BANYUWANGI - Marinir Amerika atau United States Marine Corps (USMC) menghadapi tantangan berat. Pasalnya, mereka harus menjalani latihan bertahan hidup di dalam hutan Selogiri, Banyuwangi, Jawa Timur, seperti yang dituturkan Kepala Tim (Katim) Survival Kapten Marinir M. Machfud di hutan Selogiri, Banyuwangi, Selasa (20/10).
Cuaca pagi itu sangat cerah dan sedikit demi sedikit mulai berangsur panas. Ratusan Prajurit Marinir Amerika tampak bersemangat dengan persiapan segala perlengkapan tempur seperti layaknya akan berangkat ke medan perang.
Senapan laras panjang M.16 A4 dan GPMG serta senjata canggih lainnya yang dilengkapi dengan infra merah tak pernah lepas dari genggaman mereka. Tak ketinggalan, peralatan komunikasi yang cukup canggih dan alat Global Positioning System (GPS).

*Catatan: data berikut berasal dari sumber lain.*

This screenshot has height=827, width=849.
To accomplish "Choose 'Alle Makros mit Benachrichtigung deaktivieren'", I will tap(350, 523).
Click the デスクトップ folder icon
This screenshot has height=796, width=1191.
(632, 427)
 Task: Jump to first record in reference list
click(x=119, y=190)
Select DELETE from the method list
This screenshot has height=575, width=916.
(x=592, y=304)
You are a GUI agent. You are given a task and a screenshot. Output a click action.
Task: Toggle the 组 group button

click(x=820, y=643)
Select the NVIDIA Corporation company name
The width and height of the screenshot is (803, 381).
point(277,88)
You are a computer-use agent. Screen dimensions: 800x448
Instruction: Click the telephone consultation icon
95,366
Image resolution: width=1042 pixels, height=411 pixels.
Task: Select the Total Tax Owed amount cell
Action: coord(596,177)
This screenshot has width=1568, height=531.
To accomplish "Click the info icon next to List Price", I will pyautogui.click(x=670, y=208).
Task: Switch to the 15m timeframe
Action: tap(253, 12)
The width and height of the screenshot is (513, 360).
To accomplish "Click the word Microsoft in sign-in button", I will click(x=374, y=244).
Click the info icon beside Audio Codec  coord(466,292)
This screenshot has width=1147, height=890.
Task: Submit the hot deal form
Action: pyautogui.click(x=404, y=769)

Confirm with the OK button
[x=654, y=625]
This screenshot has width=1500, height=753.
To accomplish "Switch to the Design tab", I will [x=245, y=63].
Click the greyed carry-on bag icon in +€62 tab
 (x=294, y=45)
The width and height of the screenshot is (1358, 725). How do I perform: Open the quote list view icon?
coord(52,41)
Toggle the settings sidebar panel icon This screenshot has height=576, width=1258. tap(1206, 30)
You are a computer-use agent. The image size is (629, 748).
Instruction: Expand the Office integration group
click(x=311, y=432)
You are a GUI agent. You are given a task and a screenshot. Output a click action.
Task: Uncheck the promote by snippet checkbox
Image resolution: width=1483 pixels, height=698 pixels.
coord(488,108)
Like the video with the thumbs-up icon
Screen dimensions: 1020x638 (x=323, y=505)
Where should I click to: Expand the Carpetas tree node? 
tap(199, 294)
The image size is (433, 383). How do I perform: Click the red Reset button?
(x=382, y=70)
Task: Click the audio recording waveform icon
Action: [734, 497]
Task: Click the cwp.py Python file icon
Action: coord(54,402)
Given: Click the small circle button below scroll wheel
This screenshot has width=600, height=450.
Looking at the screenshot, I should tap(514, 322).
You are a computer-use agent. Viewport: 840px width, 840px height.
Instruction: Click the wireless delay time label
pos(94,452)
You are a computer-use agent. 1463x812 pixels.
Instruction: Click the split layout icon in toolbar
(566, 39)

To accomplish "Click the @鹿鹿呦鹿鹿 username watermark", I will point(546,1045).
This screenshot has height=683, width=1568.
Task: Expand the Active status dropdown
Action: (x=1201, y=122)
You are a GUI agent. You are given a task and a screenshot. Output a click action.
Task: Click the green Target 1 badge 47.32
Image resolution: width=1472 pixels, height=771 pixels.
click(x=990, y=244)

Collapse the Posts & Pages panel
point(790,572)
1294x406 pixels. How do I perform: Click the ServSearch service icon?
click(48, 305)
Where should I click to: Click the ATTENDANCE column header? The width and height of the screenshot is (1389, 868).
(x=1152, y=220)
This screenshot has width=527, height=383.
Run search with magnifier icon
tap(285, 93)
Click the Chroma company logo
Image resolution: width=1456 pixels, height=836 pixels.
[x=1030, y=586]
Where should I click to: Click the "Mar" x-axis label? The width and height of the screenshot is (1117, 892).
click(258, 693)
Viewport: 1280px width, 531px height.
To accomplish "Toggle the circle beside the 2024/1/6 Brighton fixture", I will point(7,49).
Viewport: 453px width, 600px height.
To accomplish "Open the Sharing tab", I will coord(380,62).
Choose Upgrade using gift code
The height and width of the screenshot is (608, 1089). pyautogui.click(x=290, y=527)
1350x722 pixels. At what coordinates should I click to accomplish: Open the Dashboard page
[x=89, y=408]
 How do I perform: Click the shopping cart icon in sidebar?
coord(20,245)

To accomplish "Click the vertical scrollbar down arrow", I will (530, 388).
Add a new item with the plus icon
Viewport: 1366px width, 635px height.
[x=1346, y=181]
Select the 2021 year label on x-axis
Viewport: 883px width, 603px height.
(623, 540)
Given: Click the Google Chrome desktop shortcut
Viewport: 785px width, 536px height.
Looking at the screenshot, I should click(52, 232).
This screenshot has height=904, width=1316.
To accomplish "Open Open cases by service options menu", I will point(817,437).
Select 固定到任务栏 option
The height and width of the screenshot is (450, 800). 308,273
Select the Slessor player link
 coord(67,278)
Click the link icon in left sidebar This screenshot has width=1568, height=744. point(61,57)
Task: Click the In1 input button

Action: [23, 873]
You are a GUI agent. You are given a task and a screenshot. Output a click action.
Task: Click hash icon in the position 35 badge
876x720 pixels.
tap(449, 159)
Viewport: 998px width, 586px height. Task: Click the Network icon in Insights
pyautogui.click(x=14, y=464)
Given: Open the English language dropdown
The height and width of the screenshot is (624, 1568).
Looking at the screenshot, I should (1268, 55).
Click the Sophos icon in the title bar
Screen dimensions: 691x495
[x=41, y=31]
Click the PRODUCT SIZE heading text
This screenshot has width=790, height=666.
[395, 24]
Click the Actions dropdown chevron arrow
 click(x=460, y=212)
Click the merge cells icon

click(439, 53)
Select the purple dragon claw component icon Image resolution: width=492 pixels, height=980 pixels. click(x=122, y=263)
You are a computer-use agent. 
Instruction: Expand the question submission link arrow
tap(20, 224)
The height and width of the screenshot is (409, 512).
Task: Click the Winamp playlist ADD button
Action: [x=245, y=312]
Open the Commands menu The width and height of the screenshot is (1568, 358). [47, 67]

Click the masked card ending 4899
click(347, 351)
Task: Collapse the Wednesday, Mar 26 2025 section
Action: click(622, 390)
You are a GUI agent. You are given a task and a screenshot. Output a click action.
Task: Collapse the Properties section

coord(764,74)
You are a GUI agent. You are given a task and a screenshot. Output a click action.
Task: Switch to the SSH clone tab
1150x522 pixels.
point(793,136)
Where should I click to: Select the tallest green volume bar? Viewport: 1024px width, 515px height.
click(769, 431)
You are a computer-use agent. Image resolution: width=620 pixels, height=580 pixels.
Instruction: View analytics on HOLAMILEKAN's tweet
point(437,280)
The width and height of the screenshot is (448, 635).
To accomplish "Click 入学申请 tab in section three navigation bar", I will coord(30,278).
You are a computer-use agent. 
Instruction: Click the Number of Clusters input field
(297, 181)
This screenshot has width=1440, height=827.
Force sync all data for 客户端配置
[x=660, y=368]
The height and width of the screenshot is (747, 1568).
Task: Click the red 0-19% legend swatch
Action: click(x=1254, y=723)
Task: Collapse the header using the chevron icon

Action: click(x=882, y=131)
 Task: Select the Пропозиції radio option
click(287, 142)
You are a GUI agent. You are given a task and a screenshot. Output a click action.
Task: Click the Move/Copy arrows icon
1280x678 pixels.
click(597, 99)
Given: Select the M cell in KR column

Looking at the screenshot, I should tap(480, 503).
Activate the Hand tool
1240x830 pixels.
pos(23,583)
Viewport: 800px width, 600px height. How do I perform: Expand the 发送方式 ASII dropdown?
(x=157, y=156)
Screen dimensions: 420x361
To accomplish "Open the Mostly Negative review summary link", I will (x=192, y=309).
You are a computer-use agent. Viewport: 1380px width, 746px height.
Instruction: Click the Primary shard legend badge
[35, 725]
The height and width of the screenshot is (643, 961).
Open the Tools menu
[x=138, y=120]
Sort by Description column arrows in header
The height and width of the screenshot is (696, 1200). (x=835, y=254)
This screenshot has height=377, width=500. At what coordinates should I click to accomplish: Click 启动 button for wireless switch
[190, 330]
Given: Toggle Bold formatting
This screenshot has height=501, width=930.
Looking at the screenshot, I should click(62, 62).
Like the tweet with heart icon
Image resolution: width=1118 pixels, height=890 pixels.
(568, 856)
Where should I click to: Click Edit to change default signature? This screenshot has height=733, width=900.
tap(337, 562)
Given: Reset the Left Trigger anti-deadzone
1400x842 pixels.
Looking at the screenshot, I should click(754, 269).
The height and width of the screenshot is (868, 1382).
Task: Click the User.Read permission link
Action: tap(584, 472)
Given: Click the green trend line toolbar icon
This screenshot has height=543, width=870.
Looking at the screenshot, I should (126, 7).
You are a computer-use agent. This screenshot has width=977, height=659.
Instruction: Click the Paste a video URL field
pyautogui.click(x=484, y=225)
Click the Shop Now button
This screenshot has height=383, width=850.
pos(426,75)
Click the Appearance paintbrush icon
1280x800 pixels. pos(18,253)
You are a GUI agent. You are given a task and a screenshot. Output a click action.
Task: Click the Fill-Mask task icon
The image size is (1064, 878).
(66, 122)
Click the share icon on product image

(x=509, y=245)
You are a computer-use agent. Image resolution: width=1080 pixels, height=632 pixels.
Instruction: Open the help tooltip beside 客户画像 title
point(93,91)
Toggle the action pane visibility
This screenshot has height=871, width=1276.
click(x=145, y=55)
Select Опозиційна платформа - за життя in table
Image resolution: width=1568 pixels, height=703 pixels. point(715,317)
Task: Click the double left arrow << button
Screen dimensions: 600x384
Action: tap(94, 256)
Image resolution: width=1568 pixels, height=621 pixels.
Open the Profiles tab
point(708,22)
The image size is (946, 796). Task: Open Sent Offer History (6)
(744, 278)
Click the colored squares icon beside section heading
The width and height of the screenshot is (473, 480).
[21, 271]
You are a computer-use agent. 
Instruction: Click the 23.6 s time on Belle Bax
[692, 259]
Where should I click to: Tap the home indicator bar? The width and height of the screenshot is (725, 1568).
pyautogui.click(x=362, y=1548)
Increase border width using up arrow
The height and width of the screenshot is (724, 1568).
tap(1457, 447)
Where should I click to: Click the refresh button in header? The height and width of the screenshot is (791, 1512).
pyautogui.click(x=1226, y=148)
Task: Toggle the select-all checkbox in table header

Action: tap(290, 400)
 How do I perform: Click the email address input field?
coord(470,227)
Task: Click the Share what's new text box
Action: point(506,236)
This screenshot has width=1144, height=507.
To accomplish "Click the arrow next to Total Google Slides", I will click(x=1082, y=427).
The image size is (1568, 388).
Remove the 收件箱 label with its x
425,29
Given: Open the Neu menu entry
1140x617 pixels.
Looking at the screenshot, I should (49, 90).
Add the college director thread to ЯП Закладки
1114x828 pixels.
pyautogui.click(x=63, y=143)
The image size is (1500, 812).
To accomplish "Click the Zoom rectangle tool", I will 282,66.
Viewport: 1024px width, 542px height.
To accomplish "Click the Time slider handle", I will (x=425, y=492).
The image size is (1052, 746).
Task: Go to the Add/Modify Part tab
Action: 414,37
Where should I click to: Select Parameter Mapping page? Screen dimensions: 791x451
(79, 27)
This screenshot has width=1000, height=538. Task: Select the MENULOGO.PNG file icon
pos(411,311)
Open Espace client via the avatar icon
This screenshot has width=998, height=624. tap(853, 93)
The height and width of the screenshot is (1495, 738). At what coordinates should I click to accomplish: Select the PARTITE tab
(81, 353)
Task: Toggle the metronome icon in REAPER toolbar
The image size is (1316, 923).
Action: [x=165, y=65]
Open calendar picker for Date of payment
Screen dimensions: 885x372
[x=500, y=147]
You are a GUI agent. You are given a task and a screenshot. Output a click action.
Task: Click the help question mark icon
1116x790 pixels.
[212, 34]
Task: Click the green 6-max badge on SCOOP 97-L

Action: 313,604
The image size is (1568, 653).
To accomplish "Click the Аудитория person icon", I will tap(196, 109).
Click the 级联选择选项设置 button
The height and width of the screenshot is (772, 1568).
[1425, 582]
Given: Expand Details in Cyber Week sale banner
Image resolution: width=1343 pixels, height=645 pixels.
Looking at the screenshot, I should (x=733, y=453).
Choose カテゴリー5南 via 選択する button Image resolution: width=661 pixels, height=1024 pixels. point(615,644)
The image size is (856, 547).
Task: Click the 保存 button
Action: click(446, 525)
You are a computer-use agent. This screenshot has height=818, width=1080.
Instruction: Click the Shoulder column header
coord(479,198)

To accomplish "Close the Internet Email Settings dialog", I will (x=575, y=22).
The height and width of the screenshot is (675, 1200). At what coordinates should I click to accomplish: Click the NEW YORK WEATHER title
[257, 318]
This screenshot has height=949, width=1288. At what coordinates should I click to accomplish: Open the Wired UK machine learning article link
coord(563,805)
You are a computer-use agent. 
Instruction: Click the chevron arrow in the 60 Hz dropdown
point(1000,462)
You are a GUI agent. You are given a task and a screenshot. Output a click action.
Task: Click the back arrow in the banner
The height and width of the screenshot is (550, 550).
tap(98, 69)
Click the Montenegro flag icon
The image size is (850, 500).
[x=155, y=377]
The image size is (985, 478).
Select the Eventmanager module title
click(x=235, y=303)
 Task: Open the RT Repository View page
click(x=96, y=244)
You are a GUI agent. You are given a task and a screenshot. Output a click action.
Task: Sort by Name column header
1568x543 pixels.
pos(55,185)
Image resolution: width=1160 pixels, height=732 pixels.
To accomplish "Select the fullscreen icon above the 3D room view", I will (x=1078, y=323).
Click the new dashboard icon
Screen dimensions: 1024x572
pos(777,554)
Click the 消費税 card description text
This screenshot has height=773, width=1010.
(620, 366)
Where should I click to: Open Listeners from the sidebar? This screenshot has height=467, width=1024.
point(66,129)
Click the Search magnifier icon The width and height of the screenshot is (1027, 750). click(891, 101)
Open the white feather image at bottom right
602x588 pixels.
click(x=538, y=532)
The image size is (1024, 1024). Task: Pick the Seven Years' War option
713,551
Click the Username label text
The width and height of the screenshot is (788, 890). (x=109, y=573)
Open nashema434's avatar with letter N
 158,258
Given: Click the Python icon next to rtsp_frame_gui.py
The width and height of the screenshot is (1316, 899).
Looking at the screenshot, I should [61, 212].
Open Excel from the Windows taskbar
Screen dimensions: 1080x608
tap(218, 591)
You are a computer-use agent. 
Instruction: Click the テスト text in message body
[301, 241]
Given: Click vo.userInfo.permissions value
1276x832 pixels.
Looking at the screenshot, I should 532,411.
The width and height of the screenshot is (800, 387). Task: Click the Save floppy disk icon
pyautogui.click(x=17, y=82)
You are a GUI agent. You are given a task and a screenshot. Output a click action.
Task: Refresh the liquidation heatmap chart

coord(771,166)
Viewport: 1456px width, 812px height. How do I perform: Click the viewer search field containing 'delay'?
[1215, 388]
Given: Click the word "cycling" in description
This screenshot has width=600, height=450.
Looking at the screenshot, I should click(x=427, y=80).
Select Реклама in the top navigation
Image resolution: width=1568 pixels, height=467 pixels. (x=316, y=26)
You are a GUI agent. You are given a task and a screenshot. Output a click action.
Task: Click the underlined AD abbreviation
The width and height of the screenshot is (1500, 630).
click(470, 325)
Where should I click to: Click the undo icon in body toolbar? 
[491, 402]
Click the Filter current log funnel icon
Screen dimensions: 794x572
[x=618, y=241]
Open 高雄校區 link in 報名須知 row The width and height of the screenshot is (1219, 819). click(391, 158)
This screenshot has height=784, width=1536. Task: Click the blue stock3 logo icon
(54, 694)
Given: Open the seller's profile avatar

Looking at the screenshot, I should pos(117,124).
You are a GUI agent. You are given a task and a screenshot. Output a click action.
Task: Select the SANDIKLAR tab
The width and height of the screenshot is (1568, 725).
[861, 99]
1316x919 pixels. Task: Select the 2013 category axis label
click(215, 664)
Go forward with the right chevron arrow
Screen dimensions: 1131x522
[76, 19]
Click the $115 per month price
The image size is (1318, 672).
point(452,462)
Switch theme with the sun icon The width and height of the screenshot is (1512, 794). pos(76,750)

Maklum, pasukan elit dari Amerika ini sedang bersiap akan mengikuti sesi latihan perang dan bertahan hidup di dalam hutan yang dikenal dengan istilah Jungle Survival, latihan ini dilakukan di hutan Selogiri, kecamatan Kalipuro, Banyuwangi.
Hutan Selogiri merupakan hutan tropis yang sangat mendukung untuk latihan perang dan memiliki karakteristik daerahnya memungkinkan pasukan untuk membuat manuver-manuver saat berperang di dalam hutan. Pohon-pohonnya sangat rindang. Gemericik air sungai yang jernih, suara burung dan hewan lainnya seakan menyambut Marinir Amerika untuk menjajal medan baru yang belum mereka kenal. “ Show me the jungle,” ungkap salah satu tentara Amerika kepada seorang pemandu dari Marinir TNI AL Serma Mar M. Ani Rosidin.
Latihan Survival kali ini diikuti 362 Marinir Amerika yang dipandu oleh 16 pelatih, 3 Interpreter, 4 Personel Komunikasi, 5 Prajurit Regu Pandu Tempur (Rupanpur) Korps Marinir TNI AL. Kegiatan survival ini merupakan bagian dari rangkaian latihan bersama Marinir Amerika dan Indonesia dangan nama Latihan bersama (Latma) Interoperability Field Training Exercise (IIP-FTX) 2009 yang digelar 17-24 Oktober 2009.
Latihan bersama yang dikomandani oleh Kolonel Marinir Nur Alamsyah ini dilakukan di empat tempat, antara lain di Pantai Banongan, Puslatpur Marinir Karangtekok, kecamatan Banyu Putih, Situbondo, Pasewaran dan hutan Selogiri, Banyuwangi.
Sebanyak 362 Prajurit Marinir Amerika yang menjelajahi hutan liar itu dibagi menjadi 2 gelombang, tiap gelombang dibagi menjadi 5 Tim yang tiap tim dipandu oleh para pelatih dan dokter dari Korps Marinir TNI AL.
Satu persatu tim di berangkatkan, didalam hutan, sudah disiapkan rintangngan dan jebakan ranjau yang dipasang sedemikian rupa sebagai tantangan. Blarr ... Sesekali terdengar suara ranjau yang meledak dari balik rerimbunan hutan. Tak ayal, para prajurit sempat kalang kabut. Namun mereka tetap saling koordinasi dan satu komando dengan komandan regunya.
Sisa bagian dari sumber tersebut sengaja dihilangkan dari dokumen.